Recently, endoscopic ultrasound-guided hepaticogastrostomy (EUS-HGS) has been developed
as a new drainage technique for malignant biliary obstruction; however, a high adverse
event rate has been reported [1]. Stent migration is a serious adverse event. The use of long stents in EUS-HGS is
therefore recommended to prevent this complication [2]. However, when a long stent is placed in the gastrointestinal lumen, re-intervention
at the time of stent dysfunction can be challenging; several re-intervention techniques
have been reported [2]
[3]
[4]. We present a case using a successful simple re-intervention technique for stent
dysfunction after EUS-HGS combined with antegrade stenting.
A 67-year-old man with advanced gastric cancer presented with a recurrence of jaundice
6 months after undergoing EUS-HGS combined with antegrade stenting for distal biliary
obstruction. An 8 × 100-mm covered metal stent had been deployed during EUS-HGS ([Fig. 1]).
Fig. 1 Gastroscopy showing the endoscopic ultrasound-guided hepaticogastrostomy stent. A
5-cm length of the originally deployed 8 × 100-mm covered metal stent was seen in
the gastric lumen.
Because his cholangitis was classified as moderate according to the Tokyo Guideline
[5], urgent biliary drainage was attempted. First, a therapeutic duodenoscope was advanced
to the EUS-HGS site. Second, a guidewire was advanced through the EUS-HGS and antegrade
stents; it was successfully passed via the ampulla into the duodenum ([Fig. 2]). Finally, a 6-Fr endoscopic nasobiliary drainage (ENBD) tube (Flexima; Boston Scientific,
Marlborough, Massachusetts, USA) that had been self-adjusted with side holes opened
with a hole puncher up to 25 cm from the tip was placed through the HGS and antegrade
stents with its tip located in the duodenum ([Fig. 3]). The patient’s cholangitis resolved within a few days. A week after the procedure,
the ENBD tube was cut in the gastric lumen using a loop cutter (Olympus, Tokyo, Japan)
for internalization ([Fig. 4]; [Video 1]).

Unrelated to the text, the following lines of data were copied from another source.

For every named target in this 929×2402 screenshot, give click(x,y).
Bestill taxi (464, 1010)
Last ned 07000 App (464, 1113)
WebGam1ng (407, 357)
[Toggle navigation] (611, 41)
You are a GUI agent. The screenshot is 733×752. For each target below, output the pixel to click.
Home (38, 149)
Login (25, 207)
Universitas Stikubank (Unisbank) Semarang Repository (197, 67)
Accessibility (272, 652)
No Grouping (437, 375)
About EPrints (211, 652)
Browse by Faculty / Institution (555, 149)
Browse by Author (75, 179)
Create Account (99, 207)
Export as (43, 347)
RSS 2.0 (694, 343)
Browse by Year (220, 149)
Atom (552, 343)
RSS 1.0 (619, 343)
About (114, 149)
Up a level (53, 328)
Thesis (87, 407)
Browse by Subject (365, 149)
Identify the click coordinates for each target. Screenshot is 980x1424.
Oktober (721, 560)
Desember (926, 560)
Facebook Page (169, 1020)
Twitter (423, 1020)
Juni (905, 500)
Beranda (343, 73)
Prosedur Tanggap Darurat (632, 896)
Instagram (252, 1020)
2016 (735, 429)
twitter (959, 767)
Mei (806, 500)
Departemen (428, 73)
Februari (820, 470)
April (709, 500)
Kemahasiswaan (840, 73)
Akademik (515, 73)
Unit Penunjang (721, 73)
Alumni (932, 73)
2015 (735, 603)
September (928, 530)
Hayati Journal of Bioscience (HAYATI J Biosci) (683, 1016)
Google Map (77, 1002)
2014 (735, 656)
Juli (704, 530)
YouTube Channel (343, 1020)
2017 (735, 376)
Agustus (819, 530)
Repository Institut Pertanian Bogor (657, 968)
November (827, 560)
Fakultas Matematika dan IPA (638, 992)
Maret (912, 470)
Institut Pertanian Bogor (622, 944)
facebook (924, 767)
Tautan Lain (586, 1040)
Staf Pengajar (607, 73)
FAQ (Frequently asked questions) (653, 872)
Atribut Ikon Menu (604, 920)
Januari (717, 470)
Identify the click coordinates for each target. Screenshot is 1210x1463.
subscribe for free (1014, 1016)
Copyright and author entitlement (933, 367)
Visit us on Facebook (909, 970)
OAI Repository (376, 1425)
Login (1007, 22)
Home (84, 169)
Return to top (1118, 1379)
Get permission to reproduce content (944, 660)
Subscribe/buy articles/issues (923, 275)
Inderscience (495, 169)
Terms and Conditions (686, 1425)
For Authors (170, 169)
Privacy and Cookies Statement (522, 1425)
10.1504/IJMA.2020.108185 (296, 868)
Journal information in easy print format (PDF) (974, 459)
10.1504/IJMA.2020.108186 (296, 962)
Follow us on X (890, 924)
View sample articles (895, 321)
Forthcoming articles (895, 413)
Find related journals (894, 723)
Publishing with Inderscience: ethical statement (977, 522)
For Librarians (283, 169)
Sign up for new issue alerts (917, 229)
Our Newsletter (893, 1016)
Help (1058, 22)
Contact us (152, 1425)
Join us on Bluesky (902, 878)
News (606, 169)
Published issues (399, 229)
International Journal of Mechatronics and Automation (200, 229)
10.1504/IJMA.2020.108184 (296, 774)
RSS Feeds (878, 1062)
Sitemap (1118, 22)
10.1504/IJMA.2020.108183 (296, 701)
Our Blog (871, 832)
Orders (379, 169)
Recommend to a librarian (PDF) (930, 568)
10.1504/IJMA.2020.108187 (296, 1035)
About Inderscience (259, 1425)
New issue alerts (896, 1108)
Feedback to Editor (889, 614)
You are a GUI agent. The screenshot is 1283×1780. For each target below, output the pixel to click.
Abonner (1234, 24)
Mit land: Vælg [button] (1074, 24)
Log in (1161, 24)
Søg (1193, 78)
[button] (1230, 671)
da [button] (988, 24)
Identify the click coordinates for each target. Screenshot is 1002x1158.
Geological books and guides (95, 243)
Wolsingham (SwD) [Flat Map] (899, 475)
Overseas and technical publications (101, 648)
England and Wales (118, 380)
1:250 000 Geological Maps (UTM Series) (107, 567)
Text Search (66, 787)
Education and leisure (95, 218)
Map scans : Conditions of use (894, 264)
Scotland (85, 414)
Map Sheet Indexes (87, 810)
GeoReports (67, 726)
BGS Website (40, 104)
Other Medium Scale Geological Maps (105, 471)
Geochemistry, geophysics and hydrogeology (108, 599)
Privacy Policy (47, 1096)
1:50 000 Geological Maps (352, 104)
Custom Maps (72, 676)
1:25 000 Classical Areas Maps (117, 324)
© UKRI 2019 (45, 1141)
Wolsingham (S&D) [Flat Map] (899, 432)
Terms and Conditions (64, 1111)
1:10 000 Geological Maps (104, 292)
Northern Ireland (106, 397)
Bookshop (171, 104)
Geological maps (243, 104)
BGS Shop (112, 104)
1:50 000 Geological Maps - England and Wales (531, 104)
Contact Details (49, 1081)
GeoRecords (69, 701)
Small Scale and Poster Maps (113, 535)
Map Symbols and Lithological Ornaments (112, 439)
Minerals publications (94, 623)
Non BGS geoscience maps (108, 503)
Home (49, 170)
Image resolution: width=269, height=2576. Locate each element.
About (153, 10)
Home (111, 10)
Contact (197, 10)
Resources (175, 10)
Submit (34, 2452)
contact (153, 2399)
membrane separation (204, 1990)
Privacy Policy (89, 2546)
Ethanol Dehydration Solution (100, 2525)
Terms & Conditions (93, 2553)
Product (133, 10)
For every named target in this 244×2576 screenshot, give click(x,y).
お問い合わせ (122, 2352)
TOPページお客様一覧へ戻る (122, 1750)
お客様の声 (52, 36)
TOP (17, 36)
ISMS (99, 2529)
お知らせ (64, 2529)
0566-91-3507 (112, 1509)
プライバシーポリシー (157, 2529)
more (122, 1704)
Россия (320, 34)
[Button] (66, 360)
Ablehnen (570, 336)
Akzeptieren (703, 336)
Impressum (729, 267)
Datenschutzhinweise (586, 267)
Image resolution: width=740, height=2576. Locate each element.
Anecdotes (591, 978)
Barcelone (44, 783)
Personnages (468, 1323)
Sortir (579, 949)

Fig. 2 Radiographic image showing a 0.025-inch guidewire that was advanced through both
the endoscopic ultrasound-guided hepaticogastrostomy and antegrade stents, and was
successfully passed via the ampulla into the duodenum.
Fig. 3 The self-adjusted endoscopic nasobiliary drainage (ENBD) tube: a consisting of commercially available 6-Fr ENBD tube into which side holes were opened
with a hole puncher up to 25 cm from the tip; b after placement through the HGS and antegrade stents so that its tip was located
in the duodenum.
Fig. 4 The self-adjusted endoscopic nasobiliary drainage tube was cut in the gastric lumen
using a loop cutter for internalization, seen on: a fluoroscopic view; b endoscopic view.
Video 1 An endoscopic nasobiliary drainage tube self-adjusted with side holes was placed
through the hepaticogastrostomy and antegrade stents. After the patient’s cholangitis
had resolved, the drainage tube was cut in the gastric lumen for internalization.
Currently, > 6 months have passed, and the patient is continuing chemotherapy without
stent dysfunction. This novel re-intervention technique is simple and could be useful
for stent occlusion after EUS-HGS combined with antegrade stenting.